İA: Bu noktada şuna değinebiliriz, çünkü bunu zaman zaman tecrübe ediyoruz: Hüseyin’in dediği gibi işin içeriği, ne projesi olduğu çok fazla bir fark yaratmıyor. Ancak kullanıcı, yani talep eden kişiler üzerinde şöyle bir algı var maalesef; kişi geliyor, restoran yaptıracak, hangi restoranları yaptığınızı görmek istiyor. Aslında burada bu yönde bir ayrım yok. Çünkü biz yaptığımız her işi zaten sıfırdan baştan yapıyoruz. Her proje kendi içinde özel. Bu işin zaten zor kısmı bu. İşinizi asla tekrarlayamıyorsunuz. Deneyiminizi tekrarlıyorsunuz, kondisyon kazanıyorsunuz, bazı sorunları daha hızlı çözüyorsunuz... Ancak her iş sıfırdan bir ele alış gerektiriyor. Zaten tasarım yaptığınız, bunun bilim tarafına hakim olduğunuz sürece orada ne proje yaptığınız önemsizleşiyor.
HB: Ukalaca bir tavır olarak algılanmasını istemem ama bir Medya Merkezi üretip bir restoran üretememek komik olurdu. Çünkü restoranda çok daha köşeli bir ihtiyaç var, her şey çok açık. Bu ihtiyaçların tespiti bir Medya Merkezinin ihtiyaçlarından daha zor değil. Daha az teknik...

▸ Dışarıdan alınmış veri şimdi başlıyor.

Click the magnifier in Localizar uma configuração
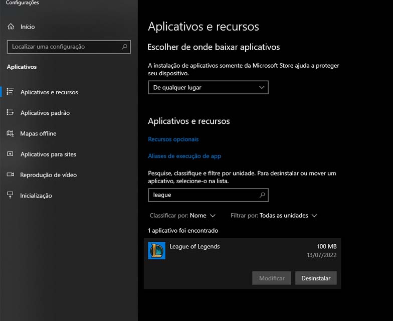Screen dimensions: 393x321 coord(124,47)
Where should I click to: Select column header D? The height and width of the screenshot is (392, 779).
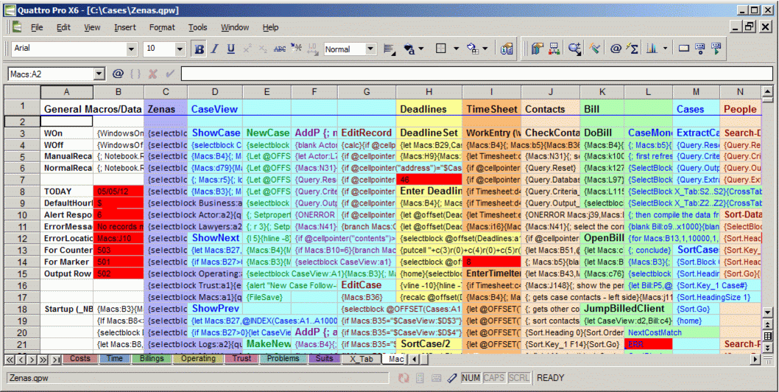(214, 92)
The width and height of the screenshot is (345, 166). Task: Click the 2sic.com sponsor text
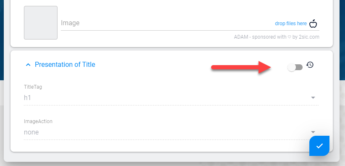click(x=309, y=37)
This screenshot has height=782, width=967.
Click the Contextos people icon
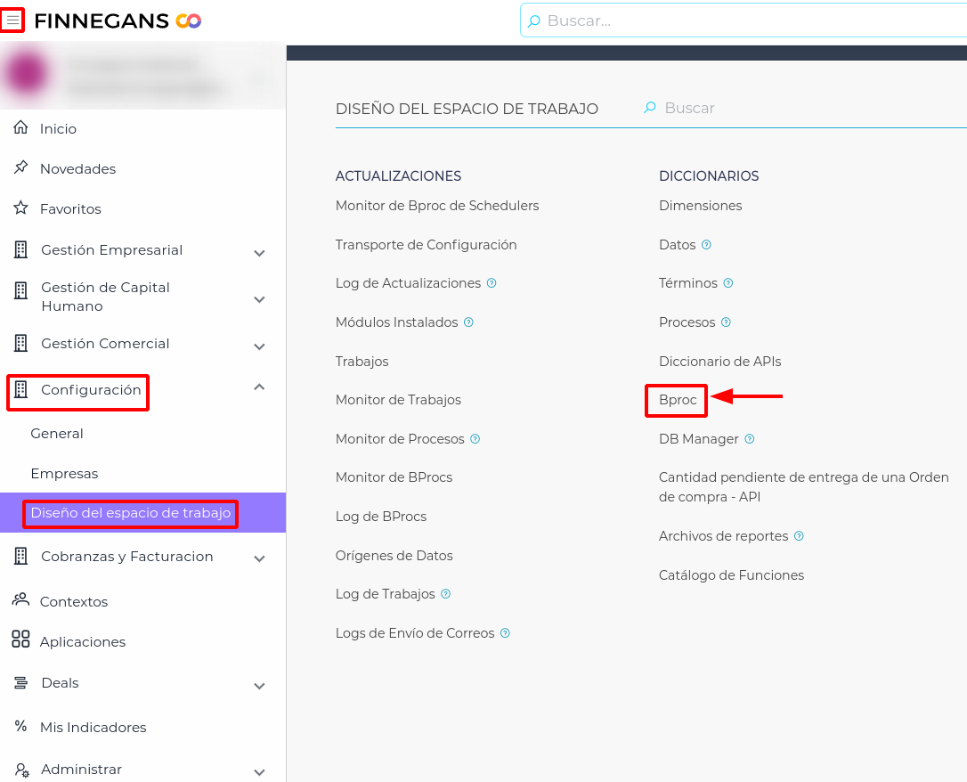(x=20, y=600)
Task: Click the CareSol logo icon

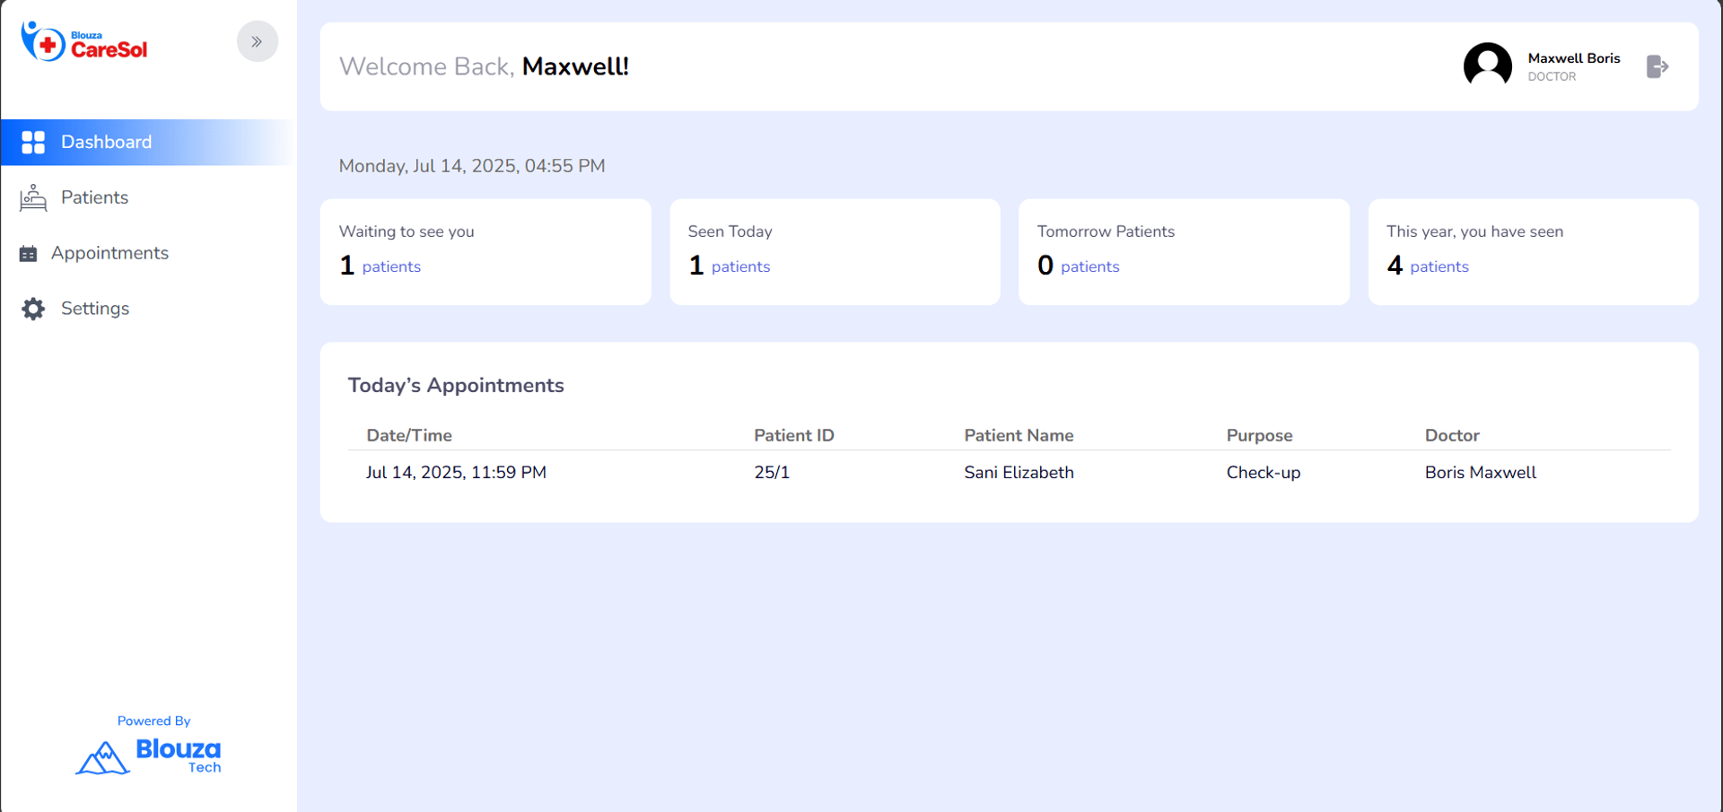Action: tap(44, 42)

İA: İnsanların bu noktadaki kaygısını anlıyorum. Ancak mevzu şu; tasarım her seferinde yeniden deneyimlenen bir şey. Orada zaten biraz da ezberi bozmak avantajlı olabilir daha alışılagelmişin dışında bir sonuç almak için. Ama geri kalanında iş, işleyiş, şantiye sürecinde karşılaşılan sorunlar gibi konularda hiçbir farklılık olmuyor. Bunu hangi projede yaşadığınızın önemi yok, bunu defalarca yaşayan insanlar olarak orada bir engel yaratmıyor. Ne projesi yaparsak yapalım, bizim ezberimiz o yönde. Biz artık sorunlarla karşılaştıkça onu nasıl çözeceğimizle ilgili ciddi ölçüde bir tecrübe birikimine sahibiz.